My DIL was invited to her cousins wedding who said no children so she didn't go to the wedding but attended the reception in the evening, we looked after dgc overnight she was annoyed as was my son but was not going to cause a row about it as she has a rather large family who she's really close to but she made her point.

Dandibelle Fri 08-Apr-16 11:28:54

He'll be upsetting a lot of people and won't realise it until the wedding is over. Not inviting the family children will cause big problems

Anya Fri 08-Apr-16 11:36:19

Their wedding, their choice. People should not be so touchy and take issue with this, after all it's their day.

obieone Fri 08-Apr-16 12:00:39

It is their wedding, their choice. People should notbe so touchy but they are. Extremely so in some cases. Not worth risking a fallout.

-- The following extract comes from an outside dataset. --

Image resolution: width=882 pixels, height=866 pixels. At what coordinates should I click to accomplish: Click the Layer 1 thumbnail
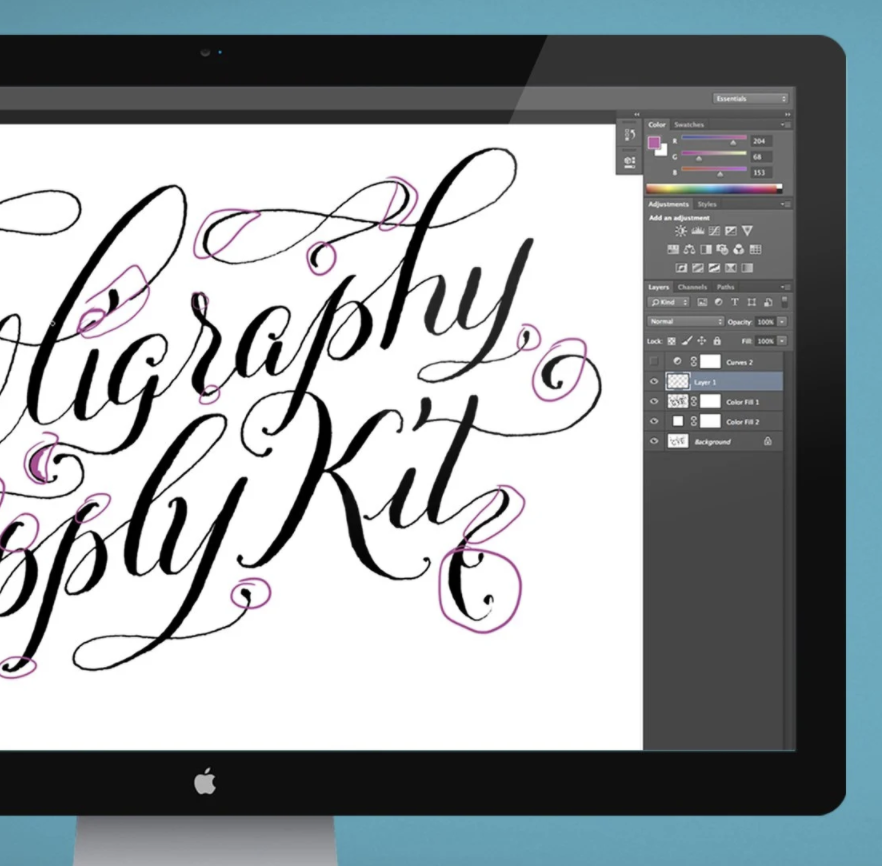point(677,382)
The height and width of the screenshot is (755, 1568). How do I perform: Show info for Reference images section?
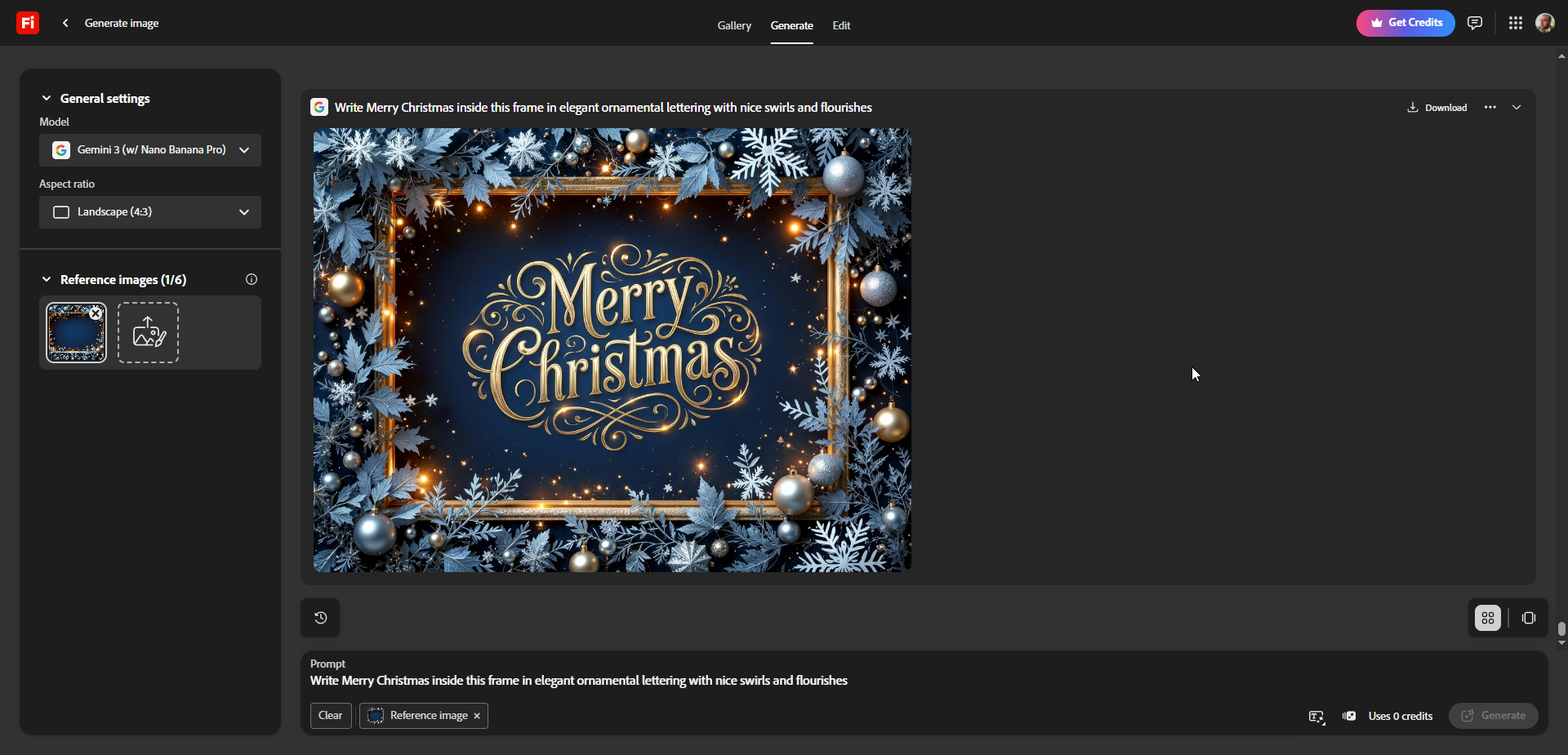[x=252, y=279]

Anya Fri 08-Apr-16 12:08:24

Too many touchy people these days IMO. And of course ALL children these days are the Centre of the Universe grin

WilmaKnickersfit Fri 08-Apr-16 12:13:11

We had a 'no children' wedding 30 years ago. We're both from small families and were the first of our generation to get married, so there were no nieces, nephews or grandchildren (or step-families) to invite. Our families are widespread and my DH's family don't keep in touch much. We could have 50 guests and wanted to share our day with people we knew, so we said adults only would be invited. Cost would have been a problem for some of the families who would be travelling long distances, so this solved that problem. Our special day was spent with the family and friends who meant the most to us - us being me, my DH, my Mum, Dad and FiL.

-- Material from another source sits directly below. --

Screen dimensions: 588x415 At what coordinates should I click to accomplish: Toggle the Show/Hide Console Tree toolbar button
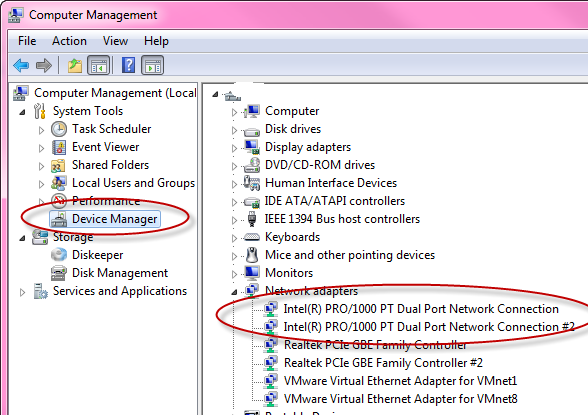tap(99, 66)
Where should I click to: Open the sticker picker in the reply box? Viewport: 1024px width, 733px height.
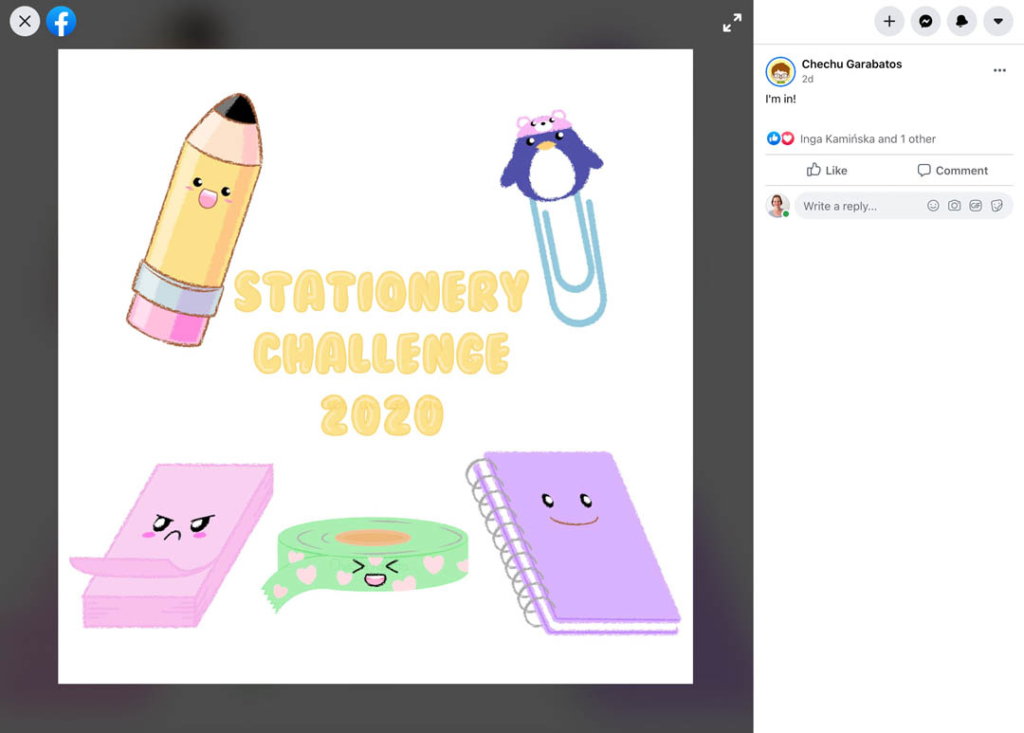tap(997, 205)
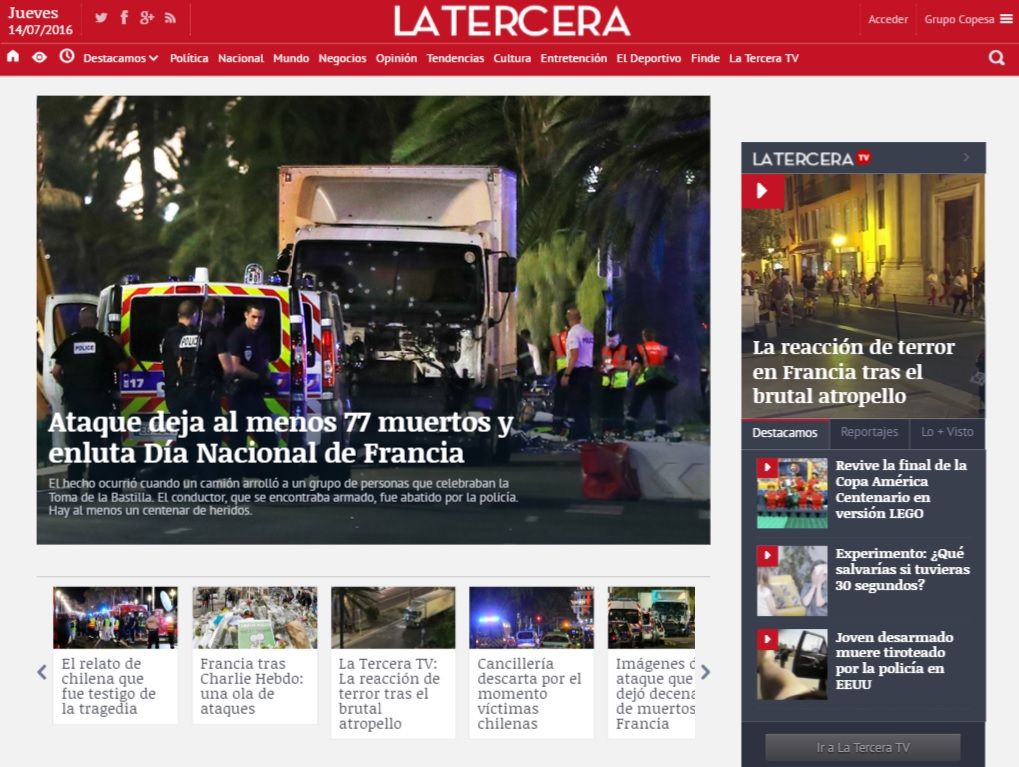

anne53 Fri 08-Apr-16 12:54:12

We had lots of children at both DS and DD's weddings. They, and we, had a great time. One lasting memory at DD's wedding was when we suddenly missed most of the children. Then we heard the giggling. They were under a table, hidden by a floor length tablecloth, with a huge tub of flying saucers - having a great time and socially engaging with children they had never met before. I was just glad I didn't have to take them home with their sugar rush! They hopefully burnt it off at the Ceilidh.

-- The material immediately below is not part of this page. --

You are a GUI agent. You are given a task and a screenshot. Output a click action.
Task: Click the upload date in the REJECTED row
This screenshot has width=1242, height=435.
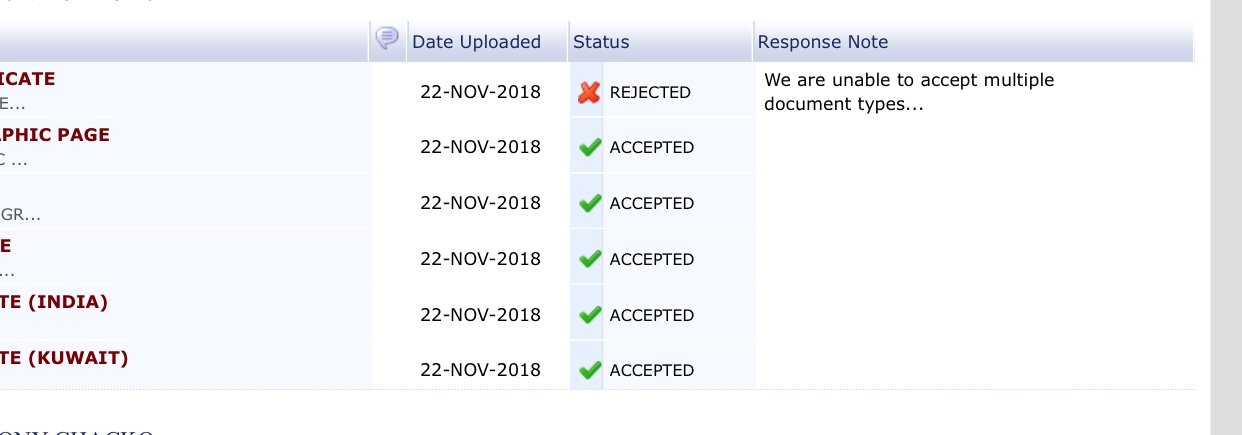(480, 92)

princesspamma Fri 08-Apr-16 13:10:08

We do not have children. We do not like children. There were only a few children in our families when we got married, and we had nothing to do with them. We excluded children. Our wedding, our rules.

Skweek1 Fri 08-Apr-16 13:17:23

Children are the next generation of any family and of course should be included in any family celebration. My daughters and OH's cousin were bridesmaids at our wedding and the Italian restaurant where we had our wedding breakfast didn't have any problem with laying on a kids' menu for them. Wouldn't have had it any other way.

annodomini Fri 08-Apr-16 13:40:49

Of course it's a matter of choice for the bride and groom. However, the nicest weddings I've attended have included children. My five GC came to my niece's wedding seven years ago. Senior GD, then 17, was a grown-up bridesmaid and GD2, 6, was a little bridesmaid who enjoyed every minute. The youngest was 7 months old; he never once complained and, during the disco, bounced up and down in his buggy in perfect time to the music. The bride loves children and now has three of her own.